## Exercise goal
Show every line of the data that contains the word "more".

[start Material for the task]

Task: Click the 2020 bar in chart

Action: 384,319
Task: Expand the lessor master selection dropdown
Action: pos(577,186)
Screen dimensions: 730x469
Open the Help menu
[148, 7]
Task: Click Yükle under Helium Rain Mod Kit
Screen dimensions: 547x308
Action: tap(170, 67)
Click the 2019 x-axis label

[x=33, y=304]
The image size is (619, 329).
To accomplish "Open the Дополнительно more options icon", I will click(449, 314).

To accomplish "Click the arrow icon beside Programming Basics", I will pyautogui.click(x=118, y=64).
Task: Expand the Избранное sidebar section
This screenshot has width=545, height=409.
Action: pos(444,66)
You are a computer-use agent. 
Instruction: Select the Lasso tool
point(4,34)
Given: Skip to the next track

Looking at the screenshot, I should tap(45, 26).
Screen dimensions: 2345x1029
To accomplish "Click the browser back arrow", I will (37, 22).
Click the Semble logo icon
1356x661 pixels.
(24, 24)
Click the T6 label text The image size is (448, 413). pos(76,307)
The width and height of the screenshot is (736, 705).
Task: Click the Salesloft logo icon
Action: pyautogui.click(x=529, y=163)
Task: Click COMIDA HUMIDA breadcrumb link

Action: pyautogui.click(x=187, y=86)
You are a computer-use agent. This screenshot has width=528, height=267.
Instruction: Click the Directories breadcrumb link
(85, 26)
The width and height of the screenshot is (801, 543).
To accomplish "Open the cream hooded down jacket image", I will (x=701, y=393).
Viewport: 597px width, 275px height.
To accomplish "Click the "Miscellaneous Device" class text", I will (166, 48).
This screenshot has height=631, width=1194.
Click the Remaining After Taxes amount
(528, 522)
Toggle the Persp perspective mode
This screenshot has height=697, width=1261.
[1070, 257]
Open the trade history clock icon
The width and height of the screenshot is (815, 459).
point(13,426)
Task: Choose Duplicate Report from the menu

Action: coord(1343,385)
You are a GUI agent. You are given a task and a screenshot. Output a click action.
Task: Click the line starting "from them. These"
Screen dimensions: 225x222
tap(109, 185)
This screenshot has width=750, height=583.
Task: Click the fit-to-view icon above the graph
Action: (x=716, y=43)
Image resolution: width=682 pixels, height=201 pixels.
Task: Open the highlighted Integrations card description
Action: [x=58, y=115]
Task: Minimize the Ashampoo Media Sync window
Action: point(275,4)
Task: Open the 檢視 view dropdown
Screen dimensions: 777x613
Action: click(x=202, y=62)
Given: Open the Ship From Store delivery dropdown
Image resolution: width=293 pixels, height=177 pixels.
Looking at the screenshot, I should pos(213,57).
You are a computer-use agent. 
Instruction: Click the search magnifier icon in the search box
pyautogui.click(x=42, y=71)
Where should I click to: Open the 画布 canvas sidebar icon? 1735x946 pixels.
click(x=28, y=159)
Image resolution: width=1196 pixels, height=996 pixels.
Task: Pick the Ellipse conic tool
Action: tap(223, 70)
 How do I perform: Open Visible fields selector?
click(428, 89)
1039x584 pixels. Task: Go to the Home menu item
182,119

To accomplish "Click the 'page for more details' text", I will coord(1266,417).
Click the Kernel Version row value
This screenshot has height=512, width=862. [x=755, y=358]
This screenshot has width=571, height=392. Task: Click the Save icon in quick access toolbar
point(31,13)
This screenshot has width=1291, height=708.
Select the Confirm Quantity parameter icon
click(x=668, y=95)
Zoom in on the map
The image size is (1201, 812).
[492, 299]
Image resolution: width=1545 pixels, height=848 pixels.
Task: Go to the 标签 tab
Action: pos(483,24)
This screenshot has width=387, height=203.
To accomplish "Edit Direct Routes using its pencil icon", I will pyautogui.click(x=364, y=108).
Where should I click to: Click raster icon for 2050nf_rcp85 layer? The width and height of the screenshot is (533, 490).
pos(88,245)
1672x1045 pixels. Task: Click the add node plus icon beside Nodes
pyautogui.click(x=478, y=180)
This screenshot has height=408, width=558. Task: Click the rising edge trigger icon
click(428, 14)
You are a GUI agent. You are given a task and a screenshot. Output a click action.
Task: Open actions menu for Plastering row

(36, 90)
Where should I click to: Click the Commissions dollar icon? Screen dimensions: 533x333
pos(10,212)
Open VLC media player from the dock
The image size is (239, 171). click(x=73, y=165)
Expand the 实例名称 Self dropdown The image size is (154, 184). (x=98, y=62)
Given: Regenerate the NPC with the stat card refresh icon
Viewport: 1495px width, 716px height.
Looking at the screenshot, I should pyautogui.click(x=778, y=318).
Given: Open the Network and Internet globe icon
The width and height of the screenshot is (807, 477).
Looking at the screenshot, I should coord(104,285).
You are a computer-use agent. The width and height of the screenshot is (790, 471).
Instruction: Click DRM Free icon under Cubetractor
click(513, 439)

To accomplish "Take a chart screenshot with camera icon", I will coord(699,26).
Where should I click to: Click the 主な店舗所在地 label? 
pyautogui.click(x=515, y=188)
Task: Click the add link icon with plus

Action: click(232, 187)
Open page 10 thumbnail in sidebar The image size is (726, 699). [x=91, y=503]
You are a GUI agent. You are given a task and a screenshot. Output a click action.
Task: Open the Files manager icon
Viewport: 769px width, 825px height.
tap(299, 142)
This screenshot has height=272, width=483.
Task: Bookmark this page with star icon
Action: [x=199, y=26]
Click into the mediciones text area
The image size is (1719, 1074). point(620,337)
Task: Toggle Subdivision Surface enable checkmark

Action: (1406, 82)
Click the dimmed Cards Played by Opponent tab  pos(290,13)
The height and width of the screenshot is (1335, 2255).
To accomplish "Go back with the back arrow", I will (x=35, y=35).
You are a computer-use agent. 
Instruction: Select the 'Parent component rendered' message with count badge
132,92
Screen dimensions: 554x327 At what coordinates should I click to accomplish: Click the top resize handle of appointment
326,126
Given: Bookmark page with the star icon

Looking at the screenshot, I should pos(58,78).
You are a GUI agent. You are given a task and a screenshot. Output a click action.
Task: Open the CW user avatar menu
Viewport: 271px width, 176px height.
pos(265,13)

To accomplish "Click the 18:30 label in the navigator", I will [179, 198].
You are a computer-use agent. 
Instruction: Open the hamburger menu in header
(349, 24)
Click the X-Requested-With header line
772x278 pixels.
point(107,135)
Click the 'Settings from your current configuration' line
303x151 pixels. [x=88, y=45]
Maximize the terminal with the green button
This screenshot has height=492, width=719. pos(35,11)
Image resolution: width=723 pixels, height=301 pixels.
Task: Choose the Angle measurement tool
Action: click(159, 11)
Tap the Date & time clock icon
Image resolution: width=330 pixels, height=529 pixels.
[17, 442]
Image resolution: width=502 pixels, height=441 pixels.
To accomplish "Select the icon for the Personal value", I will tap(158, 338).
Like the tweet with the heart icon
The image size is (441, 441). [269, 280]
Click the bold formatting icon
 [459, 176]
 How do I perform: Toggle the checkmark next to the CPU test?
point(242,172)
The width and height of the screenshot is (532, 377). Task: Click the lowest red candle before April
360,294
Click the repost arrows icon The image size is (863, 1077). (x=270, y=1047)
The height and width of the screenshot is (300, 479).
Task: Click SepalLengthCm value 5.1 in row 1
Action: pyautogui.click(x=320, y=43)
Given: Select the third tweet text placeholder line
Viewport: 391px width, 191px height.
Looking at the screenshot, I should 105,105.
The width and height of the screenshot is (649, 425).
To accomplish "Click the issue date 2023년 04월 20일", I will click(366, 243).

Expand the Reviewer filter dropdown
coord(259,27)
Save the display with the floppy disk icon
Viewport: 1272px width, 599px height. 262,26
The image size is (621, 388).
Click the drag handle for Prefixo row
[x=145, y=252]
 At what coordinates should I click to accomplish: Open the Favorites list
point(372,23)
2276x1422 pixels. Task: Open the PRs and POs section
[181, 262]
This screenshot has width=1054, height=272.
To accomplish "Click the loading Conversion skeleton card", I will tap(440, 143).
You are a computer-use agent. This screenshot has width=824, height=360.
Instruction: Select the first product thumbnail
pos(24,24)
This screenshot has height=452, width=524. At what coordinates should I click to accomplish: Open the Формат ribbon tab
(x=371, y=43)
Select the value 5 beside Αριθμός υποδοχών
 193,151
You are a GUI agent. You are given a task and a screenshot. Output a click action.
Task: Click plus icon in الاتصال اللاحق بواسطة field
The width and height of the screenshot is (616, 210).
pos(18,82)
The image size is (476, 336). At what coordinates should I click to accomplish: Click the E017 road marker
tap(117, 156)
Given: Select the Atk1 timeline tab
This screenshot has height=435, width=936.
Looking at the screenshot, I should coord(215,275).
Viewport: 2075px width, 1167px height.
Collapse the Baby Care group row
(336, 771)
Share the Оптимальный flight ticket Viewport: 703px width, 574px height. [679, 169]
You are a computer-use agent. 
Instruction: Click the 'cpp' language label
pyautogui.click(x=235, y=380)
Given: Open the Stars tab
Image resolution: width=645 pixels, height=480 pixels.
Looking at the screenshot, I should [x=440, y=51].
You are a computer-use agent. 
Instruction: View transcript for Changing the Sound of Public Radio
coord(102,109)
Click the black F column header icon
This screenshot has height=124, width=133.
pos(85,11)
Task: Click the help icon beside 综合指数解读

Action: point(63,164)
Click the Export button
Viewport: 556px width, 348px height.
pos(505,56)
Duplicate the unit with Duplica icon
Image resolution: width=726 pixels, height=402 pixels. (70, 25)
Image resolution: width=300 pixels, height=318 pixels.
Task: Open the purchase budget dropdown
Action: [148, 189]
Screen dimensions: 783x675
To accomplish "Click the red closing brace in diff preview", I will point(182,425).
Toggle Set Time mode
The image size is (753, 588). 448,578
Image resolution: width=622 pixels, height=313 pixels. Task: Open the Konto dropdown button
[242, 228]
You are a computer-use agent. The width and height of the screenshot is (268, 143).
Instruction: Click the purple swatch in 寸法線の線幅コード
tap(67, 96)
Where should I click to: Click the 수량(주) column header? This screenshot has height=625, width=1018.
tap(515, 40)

[end Material for the task]

## Response to the task
To accomplish "Open the Дополнительно more options icon", I will click(449, 314).
To accomplish "Click the 'page for more details' text", I will coord(1266,417).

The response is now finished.